▸ **Material provided**:

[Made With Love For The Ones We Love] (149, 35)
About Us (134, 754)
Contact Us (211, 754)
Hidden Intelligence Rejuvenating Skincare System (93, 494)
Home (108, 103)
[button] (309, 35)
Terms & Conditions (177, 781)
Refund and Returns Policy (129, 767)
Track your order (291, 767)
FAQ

▸ **The task**: Each line from the one that contains "Contact Us (211, 754)" through the end of the records must be repeated exactly. No other line belongs in the answer.

▸ **Exercise output**:
Contact Us (211, 754)
Hidden Intelligence Rejuvenating Skincare System (93, 494)
Home (108, 103)
[button] (309, 35)
Terms & Conditions (177, 781)
Refund and Returns Policy (129, 767)
Track your order (291, 767)
FAQ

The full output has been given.